The request: Reproduce the stretch of the records from the line containing "Screen dimensions: 497x309" through the line containing "click(237, 331)", swapping in "Wheel of Fortune" wherever "Ring of Fortune" appears and changing nothing else. Omit the pictures from your answer.
━━━━━ Material ━━━━━
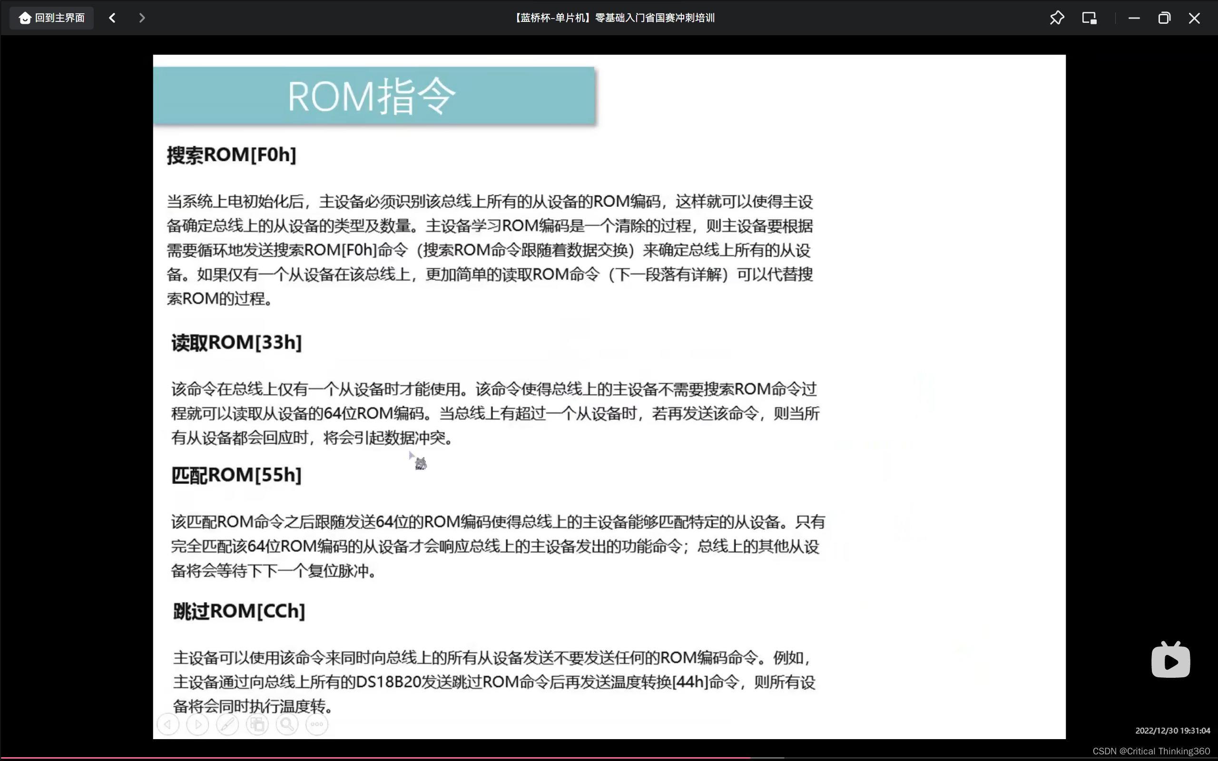Image resolution: width=1218 pixels, height=761 pixels.
Task: Click the ROM指令 slide title banner
Action: [x=373, y=96]
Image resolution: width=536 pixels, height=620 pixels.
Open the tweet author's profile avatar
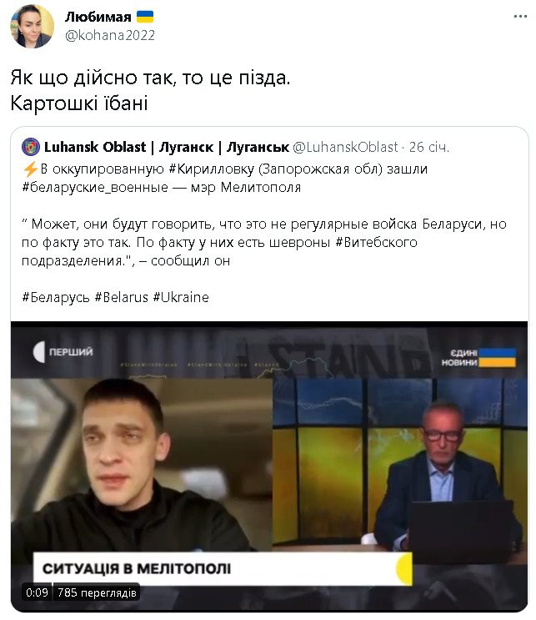tap(32, 26)
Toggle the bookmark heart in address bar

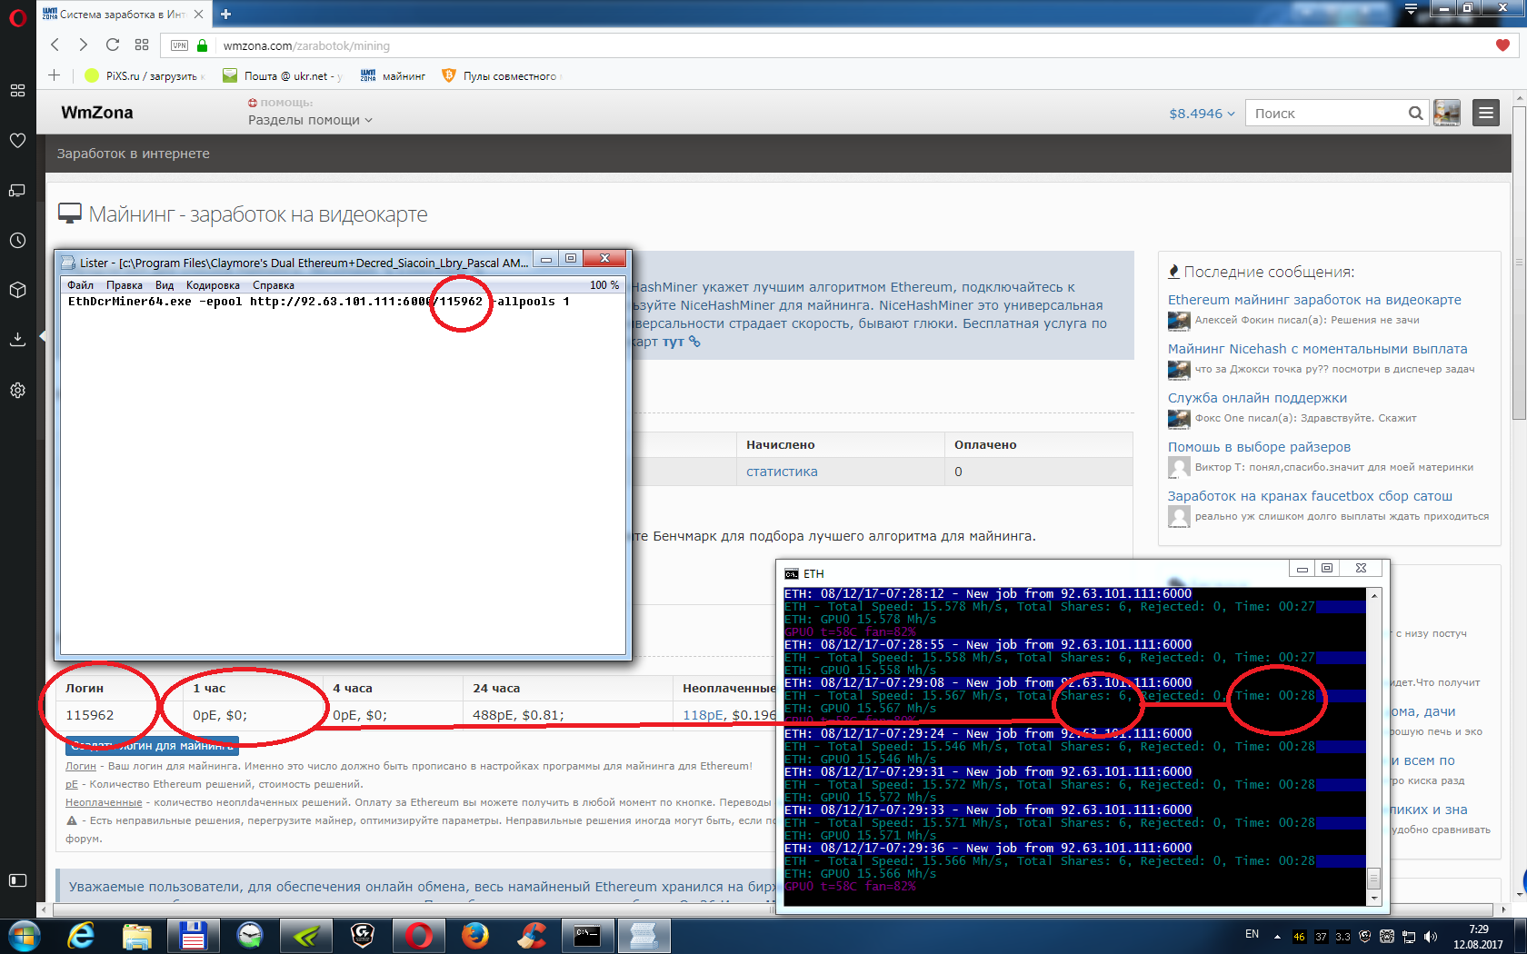(1502, 45)
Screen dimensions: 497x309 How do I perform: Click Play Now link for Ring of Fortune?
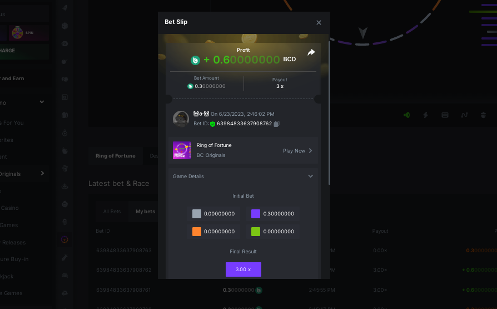(297, 151)
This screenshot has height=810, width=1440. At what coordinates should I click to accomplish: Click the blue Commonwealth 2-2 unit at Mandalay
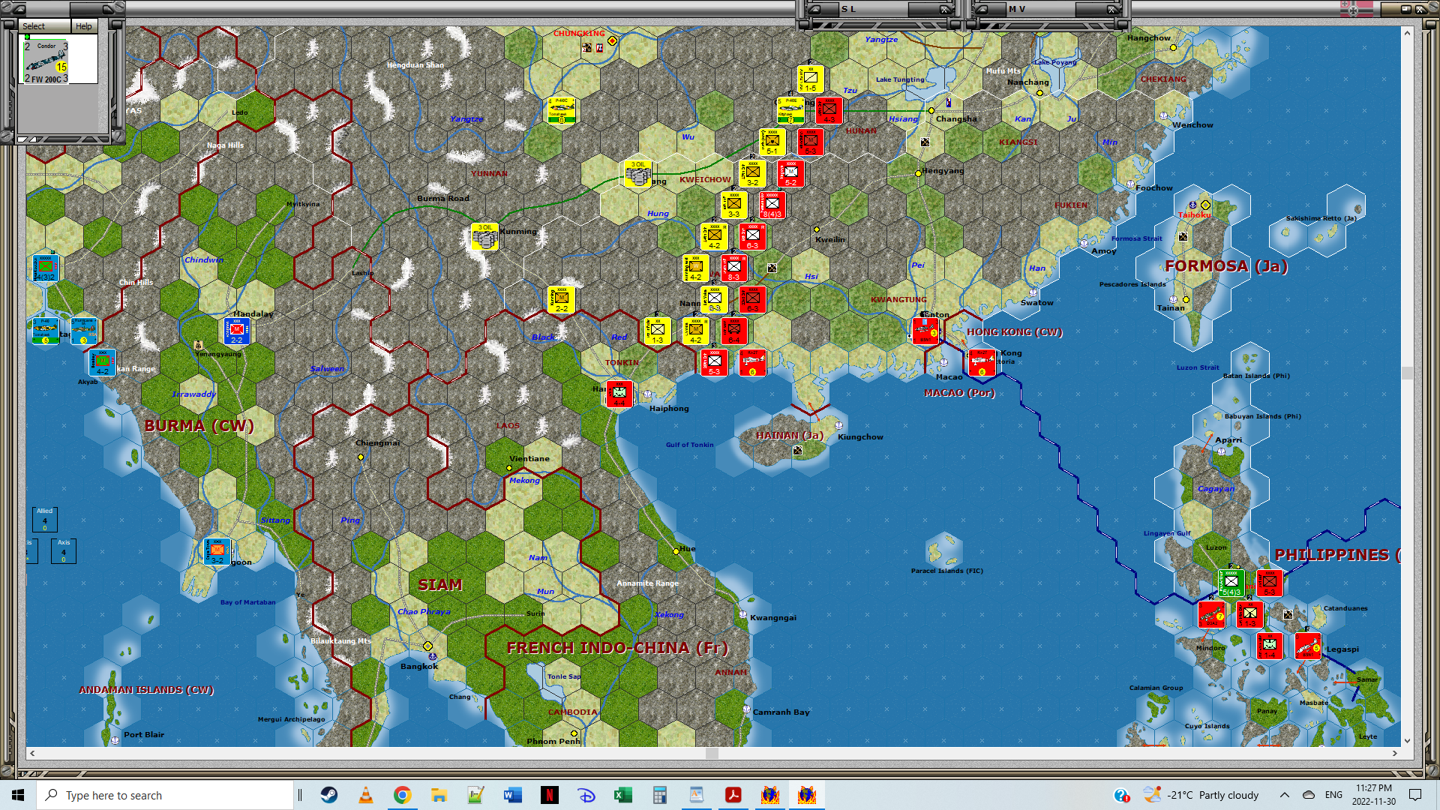click(237, 331)
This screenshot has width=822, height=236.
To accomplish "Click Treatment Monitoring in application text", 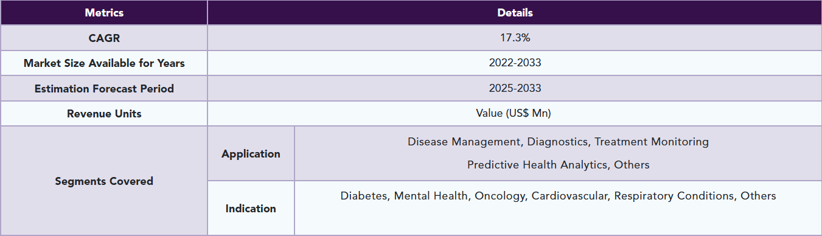I will pos(652,142).
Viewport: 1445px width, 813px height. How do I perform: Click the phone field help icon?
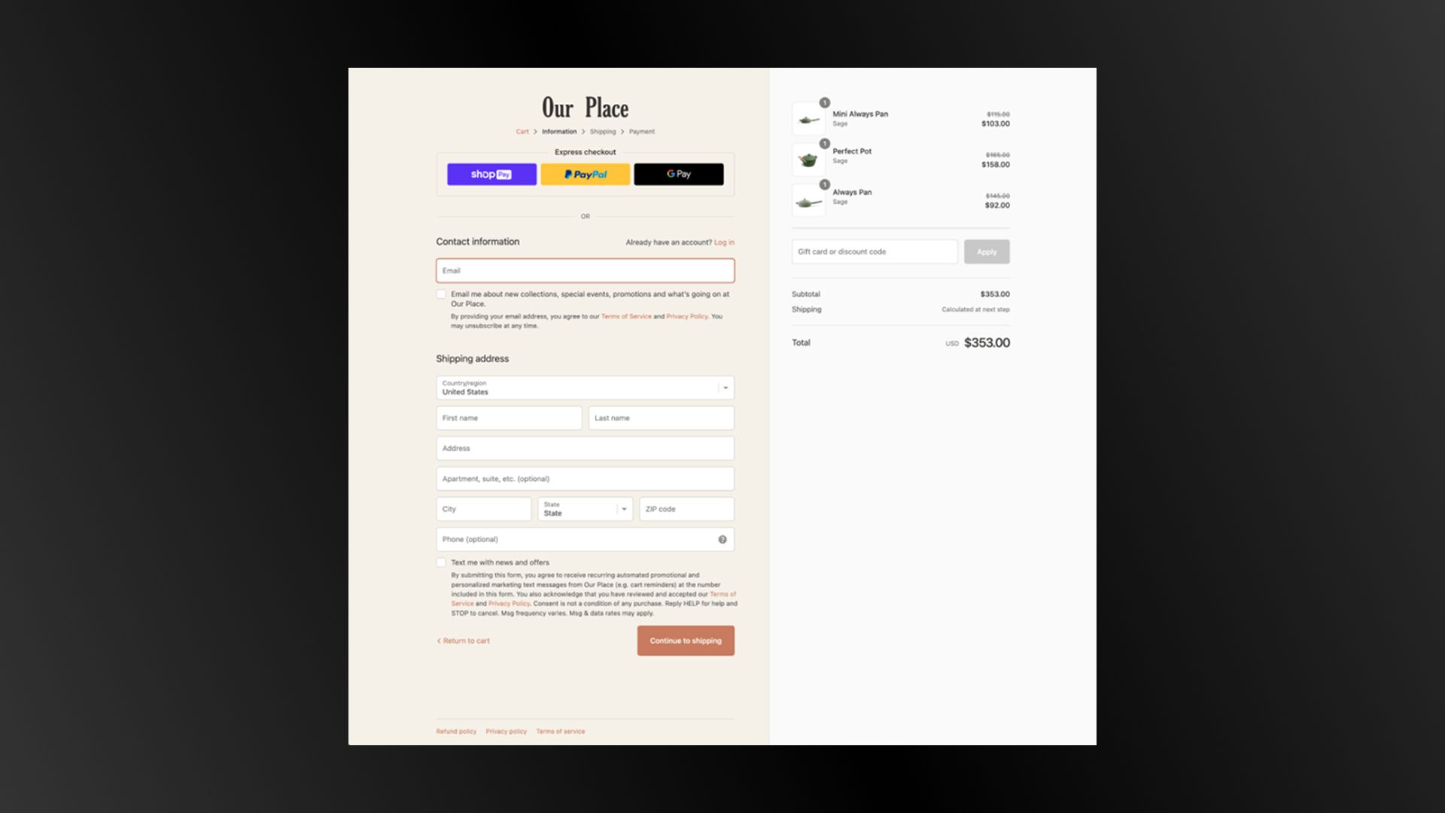pos(722,539)
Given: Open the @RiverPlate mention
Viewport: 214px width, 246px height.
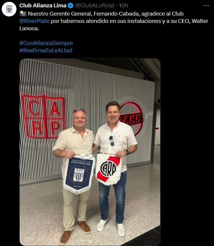Looking at the screenshot, I should pyautogui.click(x=35, y=21).
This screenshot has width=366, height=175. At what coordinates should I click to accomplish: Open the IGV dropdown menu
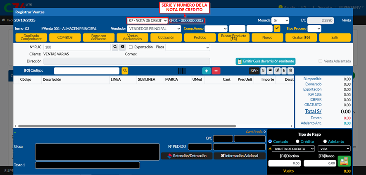point(254,71)
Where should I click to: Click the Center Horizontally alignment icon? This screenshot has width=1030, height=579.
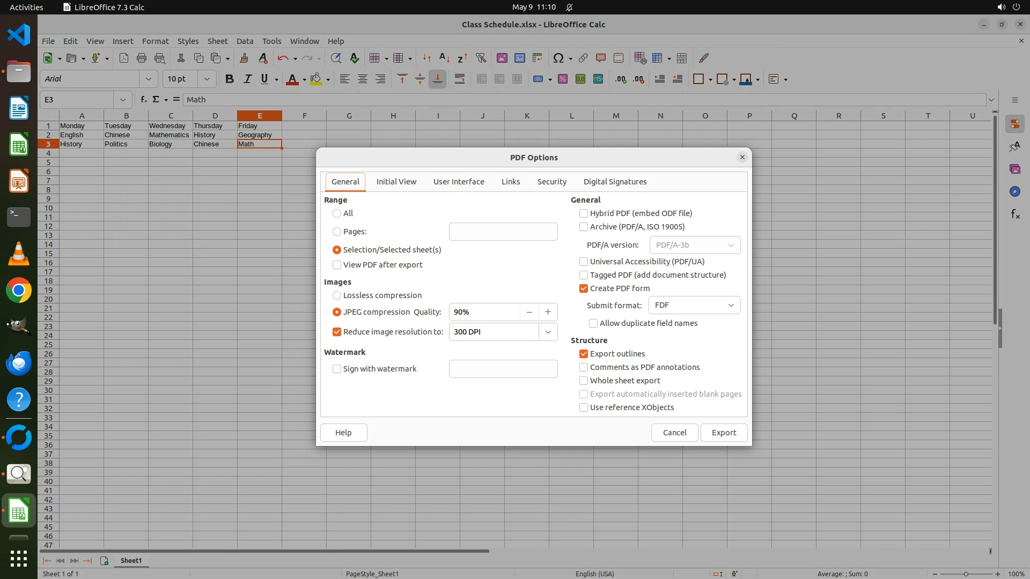point(363,79)
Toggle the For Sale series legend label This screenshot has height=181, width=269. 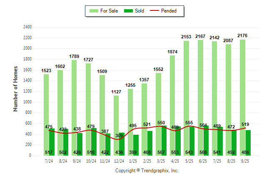[x=110, y=11]
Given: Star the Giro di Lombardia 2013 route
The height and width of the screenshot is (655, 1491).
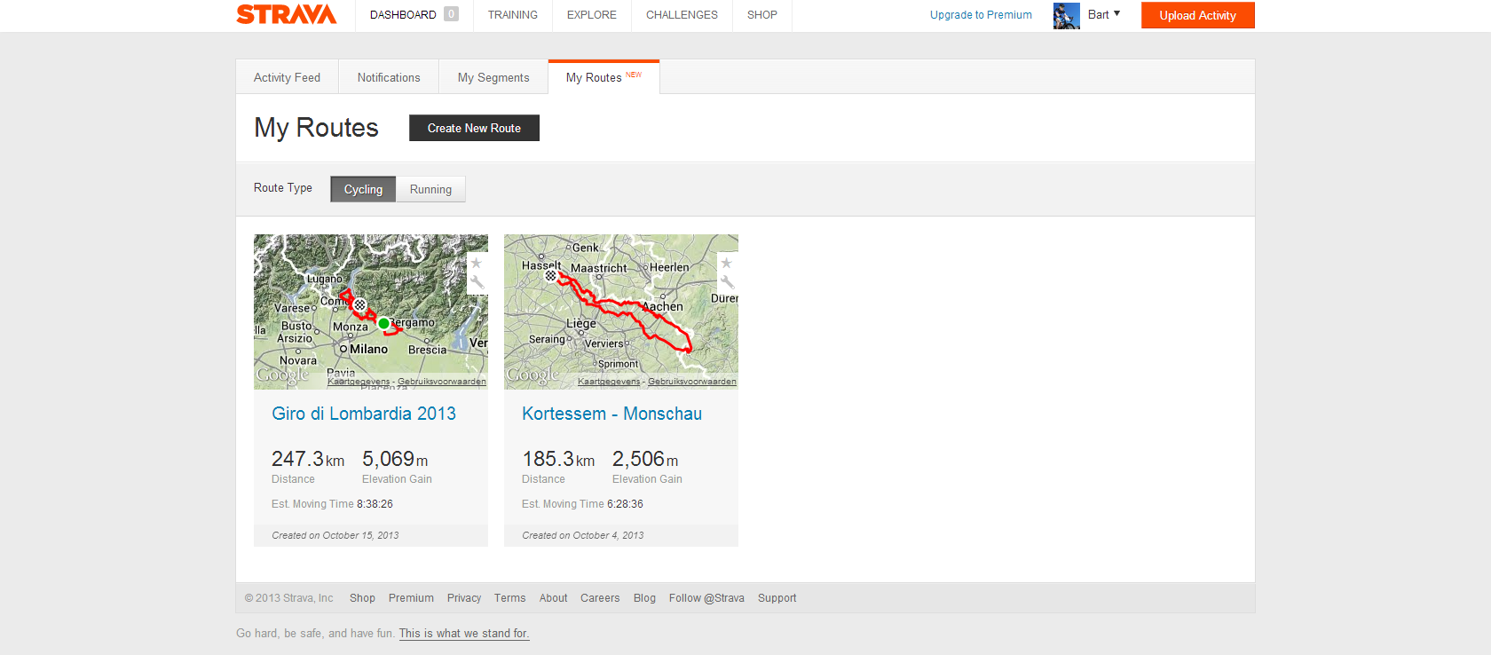Looking at the screenshot, I should pos(477,264).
━━━━━
Worked answer:
Screen dimensions: 497x309 How do I perform: Click Play Now link for Wheel of Fortune?
(297, 151)
This screenshot has height=810, width=1440. At what coordinates should I click to accomplish: Click the blue Commonwealth 2-2 unit at Mandalay
click(237, 331)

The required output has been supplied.